FPGA100GbEEdge ComputingReal-time ProcessingCo-designESnet
2020–2022

Overview

The Berkeley eXtensible Processing Engine (BXPE) is an FPGA-based edge network processing pipeline designed for real-time data processing using hardware/software co-design principles. Developed in collaboration with ESnet at Lawrence Berkeley National Lab, BXPE enables scientific instruments to process data at 100 Gigabit Ethernet link rates.

Key Features

  • 100GbE Processing: Ingest and process data from scientific instruments at full 100 Gigabit Ethernet line rate
  • Co-design Approach: Hardware/software co-design for optimal performance and flexibility
  • DSP Integration: Leverages FPGA DSP engines for compute-intensive operations
  • Real-time Analysis: Enables on-the-fly data reduction and analysis at the network edge

Applications

National Center for Electron Microscopy (NCEM)

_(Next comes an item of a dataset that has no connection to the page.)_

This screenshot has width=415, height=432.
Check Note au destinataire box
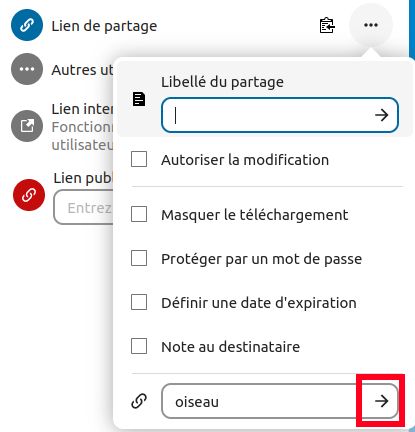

  • Implemented Center-of-Mass computation using FPGA DSP engines
  • Real-time processing of electron microscopy data streams

Advanced Light Source (ALS)

  • Implemented Convolution computation for beamline data
  • High-throughput image processing at detector speeds

Collaboration

BXPE was developed in collaboration with ESnet (Energy Sciences Network), working directly with scientists at NCEM and ALS to address their real-time data processing needs.

Impact

BXPE demonstrates the potential of FPGA-based edge computing for scientific applications, enabling new experimental capabilities that require immediate data feedback and reduction at unprecedented data rates.